In old age, Achebe has become a jaundiced intellectual. His old age intellect has failed to endow him with perspicacity. His soul seems ridden with bitterness engendered by self importance that he has psyched himself to appropriate in the absence of recognition that he has sought all his life and has never got – the Nobel Prize in Literature. But one does not think all hope is lost for him and he does not need to gutterize himself before the glorious day comes.

It is however evident that his ability to apply his intellect to the historical affairs of Nigeria is seriously compromised. His clueless and moronic attack on Chief Obafemi Awolowo is a manifestation of compounded frustration. And this is a serious dent on his intellectual reputation.

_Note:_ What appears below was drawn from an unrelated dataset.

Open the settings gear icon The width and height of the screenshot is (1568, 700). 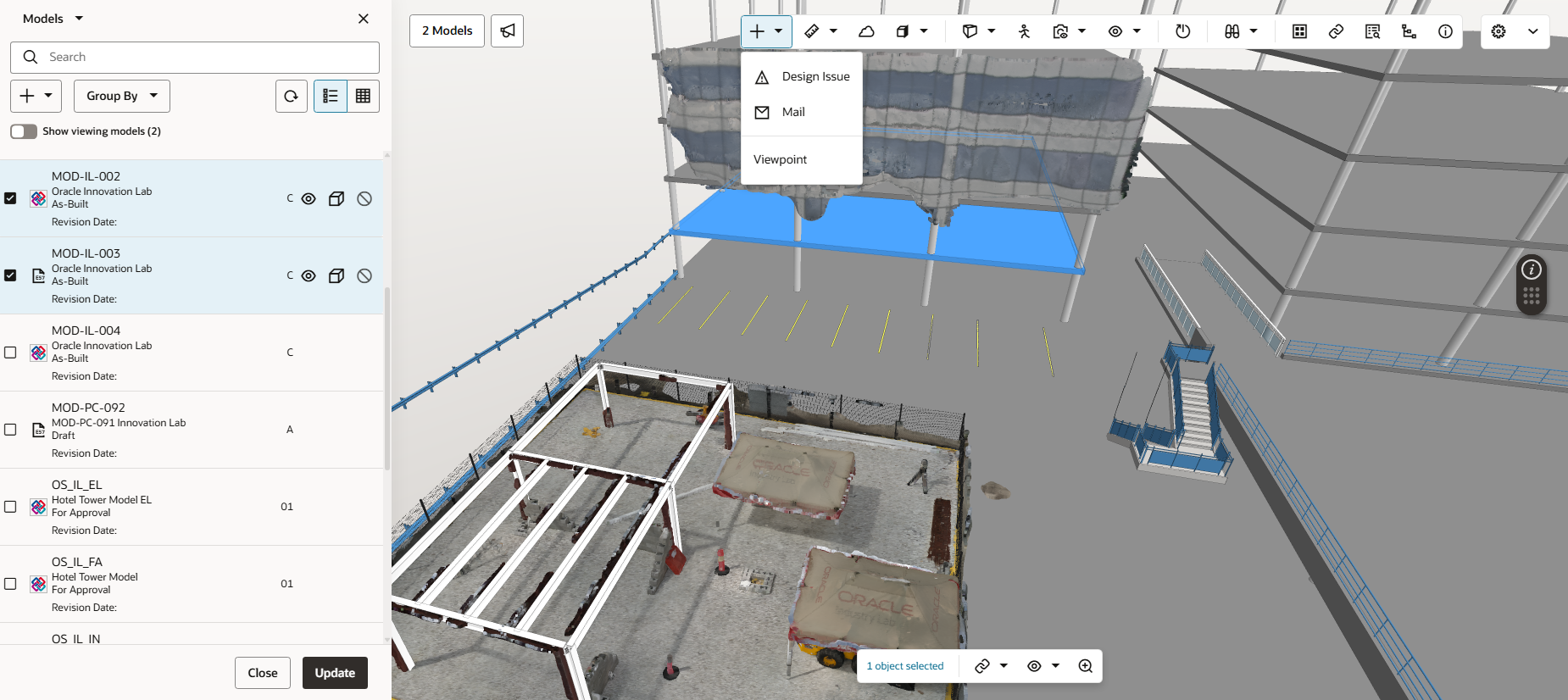[1498, 31]
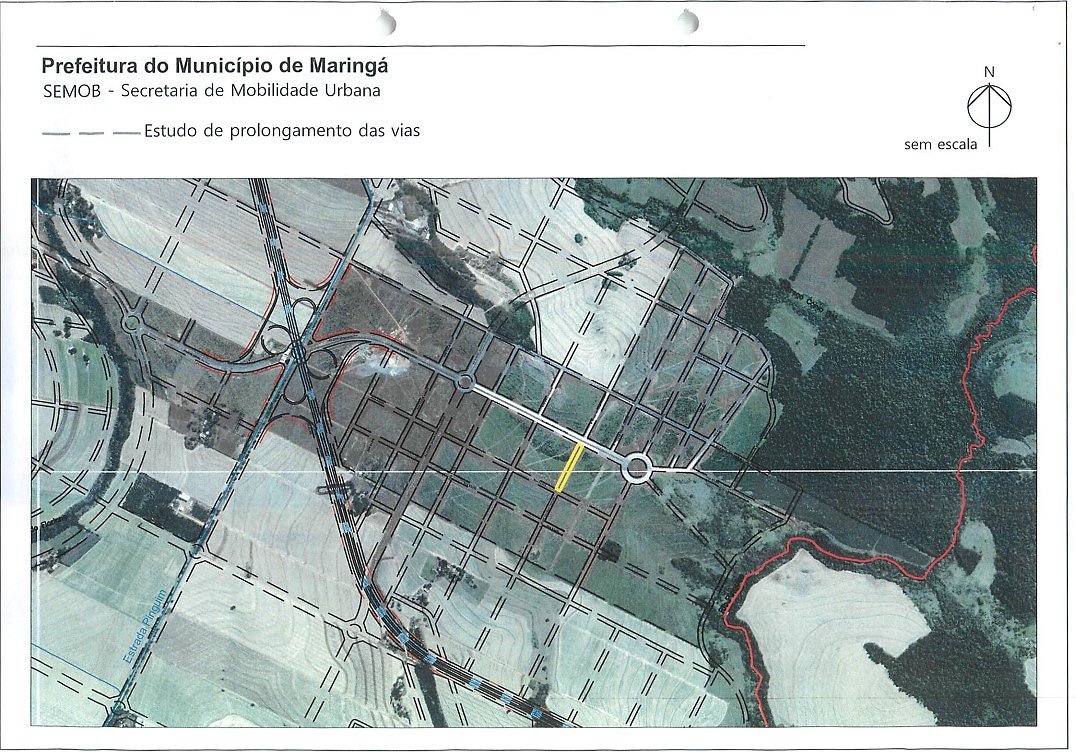Select the large roundabout beside the yellow segment
Viewport: 1076px width, 752px height.
pyautogui.click(x=637, y=468)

A serious dent to his claim as an intellectual because as someone argued, he has 45 years to look at the whole picture, get the whole story and assemble all the facts to be able to make appropriate conclusions. He could still then express his views about the situation and the personalities involved. Achebe would have done himself a great favour and protected his hard earned reputation if he had included in his book that Chief Obafemi Awolowo offered the then Head of State of Biafra, Colonel Emeka Odumegwu Ojukwu  willingness to get food to the people of Biafra if he (Ojukwu) would create a corridor through which this one would be done. But because Ojukwu wanted the food for the soldiers first and foremost, he did not agree. Ojukwu sacrificed his people as a means to achieving upper hand in the propaganda war. But this was a strategy that failed him on the war.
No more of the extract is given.